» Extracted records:
--

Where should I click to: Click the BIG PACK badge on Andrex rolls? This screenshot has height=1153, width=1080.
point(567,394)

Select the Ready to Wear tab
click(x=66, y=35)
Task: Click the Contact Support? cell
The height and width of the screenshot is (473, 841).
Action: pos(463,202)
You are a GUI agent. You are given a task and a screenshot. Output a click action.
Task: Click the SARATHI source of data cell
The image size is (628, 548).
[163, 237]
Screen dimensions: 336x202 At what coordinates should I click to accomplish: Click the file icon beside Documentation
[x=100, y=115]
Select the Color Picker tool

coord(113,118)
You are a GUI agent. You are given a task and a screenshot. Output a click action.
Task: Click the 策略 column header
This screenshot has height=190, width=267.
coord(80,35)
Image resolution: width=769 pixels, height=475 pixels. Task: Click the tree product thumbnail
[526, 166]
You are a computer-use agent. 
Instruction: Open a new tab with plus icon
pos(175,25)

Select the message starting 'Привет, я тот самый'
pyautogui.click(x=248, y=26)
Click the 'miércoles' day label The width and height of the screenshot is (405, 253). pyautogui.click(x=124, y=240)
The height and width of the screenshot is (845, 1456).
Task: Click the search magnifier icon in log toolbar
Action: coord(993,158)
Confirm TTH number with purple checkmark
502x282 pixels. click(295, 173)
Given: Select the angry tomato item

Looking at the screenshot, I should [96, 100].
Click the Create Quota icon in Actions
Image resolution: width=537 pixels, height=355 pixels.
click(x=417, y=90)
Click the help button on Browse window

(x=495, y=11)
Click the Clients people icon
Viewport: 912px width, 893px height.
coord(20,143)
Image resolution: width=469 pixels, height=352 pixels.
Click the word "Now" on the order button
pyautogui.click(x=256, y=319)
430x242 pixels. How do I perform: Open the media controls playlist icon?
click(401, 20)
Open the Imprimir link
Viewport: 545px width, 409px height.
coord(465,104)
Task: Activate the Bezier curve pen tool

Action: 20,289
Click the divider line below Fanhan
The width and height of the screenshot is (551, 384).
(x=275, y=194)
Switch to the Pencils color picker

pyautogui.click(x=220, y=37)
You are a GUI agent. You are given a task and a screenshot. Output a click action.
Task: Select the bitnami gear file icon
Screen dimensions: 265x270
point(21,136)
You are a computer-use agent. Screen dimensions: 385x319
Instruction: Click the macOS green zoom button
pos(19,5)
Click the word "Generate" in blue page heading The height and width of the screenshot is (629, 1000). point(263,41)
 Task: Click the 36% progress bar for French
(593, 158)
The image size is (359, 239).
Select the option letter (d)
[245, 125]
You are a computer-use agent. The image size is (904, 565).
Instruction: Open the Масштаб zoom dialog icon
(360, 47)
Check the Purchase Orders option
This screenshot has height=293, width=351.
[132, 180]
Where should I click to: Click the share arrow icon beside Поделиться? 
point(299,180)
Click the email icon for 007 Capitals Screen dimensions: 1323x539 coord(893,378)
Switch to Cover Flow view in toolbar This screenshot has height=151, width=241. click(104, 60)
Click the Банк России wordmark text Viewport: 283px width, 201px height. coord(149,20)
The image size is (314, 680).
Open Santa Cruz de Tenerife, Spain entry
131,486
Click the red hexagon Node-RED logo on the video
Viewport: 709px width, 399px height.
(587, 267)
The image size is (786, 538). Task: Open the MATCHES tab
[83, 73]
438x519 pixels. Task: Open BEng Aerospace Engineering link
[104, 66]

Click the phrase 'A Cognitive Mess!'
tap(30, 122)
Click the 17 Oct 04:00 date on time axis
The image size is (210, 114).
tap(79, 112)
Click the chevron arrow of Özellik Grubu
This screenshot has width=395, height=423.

--

» Goal of the exercise: The lines above starting at the one that contains "Screen dimensions: 265x270" and ending at the one that contains "The image size is (359, 239)." must be transcribed exactly, and no other lines may appear.

» Response to the task:
Screen dimensions: 265x270
point(21,136)
You are a computer-use agent. Screen dimensions: 385x319
Instruction: Click the macOS green zoom button
pos(19,5)
Click the word "Generate" in blue page heading The height and width of the screenshot is (629, 1000). point(263,41)
 Task: Click the 36% progress bar for French
(593, 158)
The image size is (359, 239).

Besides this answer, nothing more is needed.